Version registration pattern:
For aggregated API, custom, and graphQL tools, register versions using register_version:
module Mcp
module Tools
class GetServerVersionService < CustomService
register_version '0.1.0', {
description: 'Get the current version of MCP server.',
input_schema: {
type: 'object',
properties: {},
required: []
}
}
def perform_0_1_0(_arguments = {})
data = { version: Gitlab::VERSION, revision: Gitlab.revision }
formatted_content = [{ type: 'text', text: data[:version] }]
::Mcp::Tools::Response.success(formatted_content, data)
end
override :perform_default
def perform_default(arguments = {})
perform_0_1_0(arguments)
end
end
end
endAdding a new version:
When you need to modify a tool’s behavior:
- Register the new version with updated metadata:
register_version '0.2.0', {
description: 'Get version with additional metadata.',
input_schema: {
type: 'object',
properties: {
include_metadata: {
type: 'boolean',
description: 'Include additional metadata'
}
},
required: []
}
}- Implement the version-specific method:
def perform_0_2_0(arguments = {})
data = {
version: Gitlab::VERSION,
revision: Gitlab.revision
}
if arguments[:include_metadata]
data[:metadata] = { build_date: Time.current }
end
formatted_content = [{ type: 'text', text: data[:version] }]
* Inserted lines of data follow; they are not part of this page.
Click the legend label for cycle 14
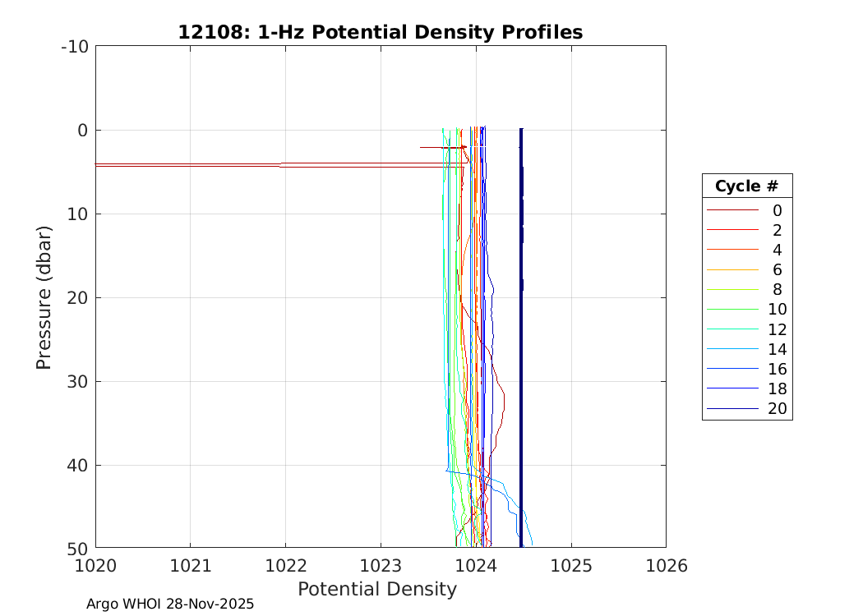The width and height of the screenshot is (863, 616). [x=777, y=349]
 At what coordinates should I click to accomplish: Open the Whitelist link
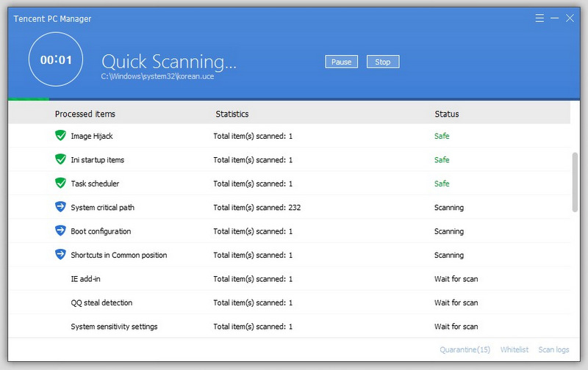coord(514,349)
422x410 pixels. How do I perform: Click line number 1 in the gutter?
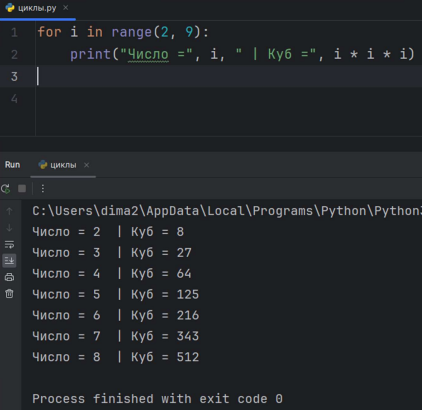point(14,32)
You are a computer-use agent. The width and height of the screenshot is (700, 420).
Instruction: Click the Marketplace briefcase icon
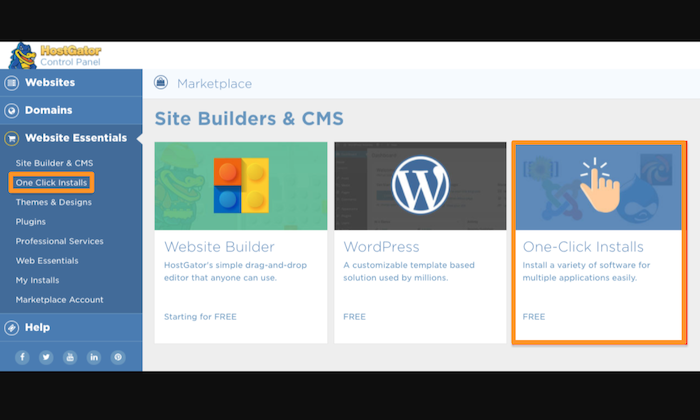(161, 83)
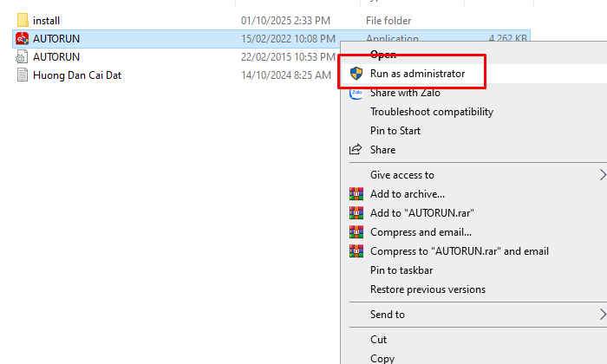607x364 pixels.
Task: Click the red AUTORUN application icon
Action: [x=23, y=38]
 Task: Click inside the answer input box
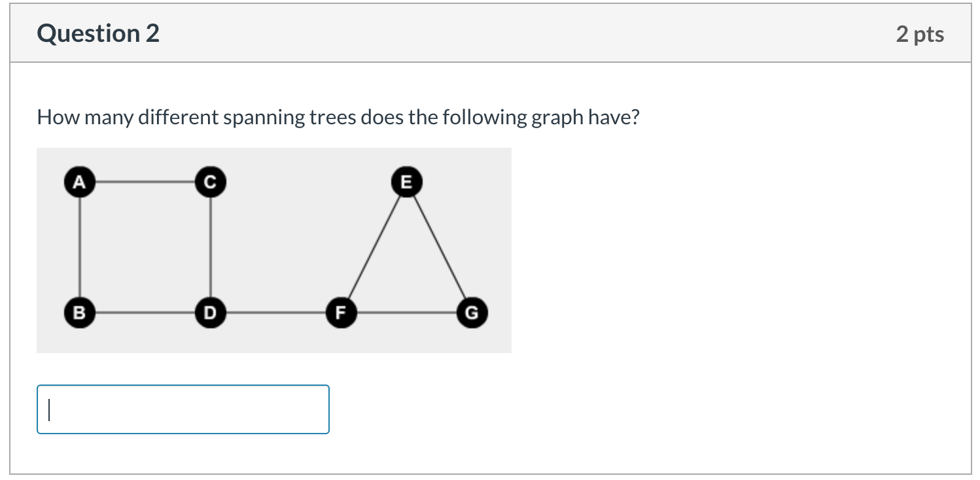tap(183, 409)
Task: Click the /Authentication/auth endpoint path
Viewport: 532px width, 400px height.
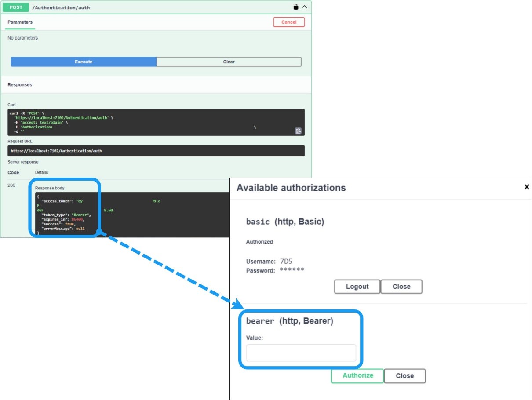Action: click(x=61, y=8)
::Mcp::Tools::Response.success(formatted_content, data)
end- Update
perform_defaultto use the latest version:
override :perform_default
def perform_default(arguments = {})
perform_0_2_0(arguments)
endFor API tools:
API tools automatically default to version 0.1.0. The version can be specified in the route
setting if needed:
route_setting :mcp, tool_name: :get_merge_request,
params: [:id, :merge_request_iid],
version: '1.0.0'Note: API tools from routes use a single version per tool. For tools requiring multiple versions, consider implementing as a custom tool instead.
Version support policy:
The framework automatically uses the latest version when no version is specified. Consumers can request specific versions during tool calls. Follow multi-version compatibility guidelines when deprecating versions.
Renaming a tool
Renaming a tool requires using tool aliases to maintain backward compatibility. Connected clients cache tool names and do not automatically refresh when tools are renamed. The alias system introduced in this merge request allows graceful renames without breaking existing integrations.
Why aliases are necessary:
MCP clients cache the tool list from tools/list and don’t automatically re-fetch when tools
change. Renaming a tool causes clients to call a non-existent tool name, resulting in errors
or indefinite hangs. The MCP specification supports notifications/tools/list_changed to notify
clients of changes, but GitLab MCP server doesn’t implement this (tracked
in this issue).
Implementation steps:
- Override
tool_aliasesin your tool class to include the old name:
module Mcp
module Tools
class RenamedService < AggregatedService
override :tool_name
def self.tool_name
'new_name'
end
override :tool_aliases
def self.tool_aliases
['old_name']
end
end
end
endUpdate all references to use the new tool name:
- Route settings with
tool_name: - Test files
- Documentation
- Any hardcoded tool name references
- Route settings with
The
Mcp::Tools::Managerautomatically resolves aliases duringget_toolcalls, so clients using the old name continue to work.
Important notes:
list_toolsonly returns the canonical tool name, not aliases- Aliases work for all tool types: custom, GraphQL, API, and aggregated tools
- The alias resolution happens in
Manager#resolve_aliaswhich checks all tool registries - Plan to remove aliases in a future release after sufficient time for clients to update
Deprecation timeline:
Release M: Add alias and rename tool Release M+1: Remove alias (after clients have had time to refresh their tool lists)
This approach ensures zero downtime for connected clients during tool renames.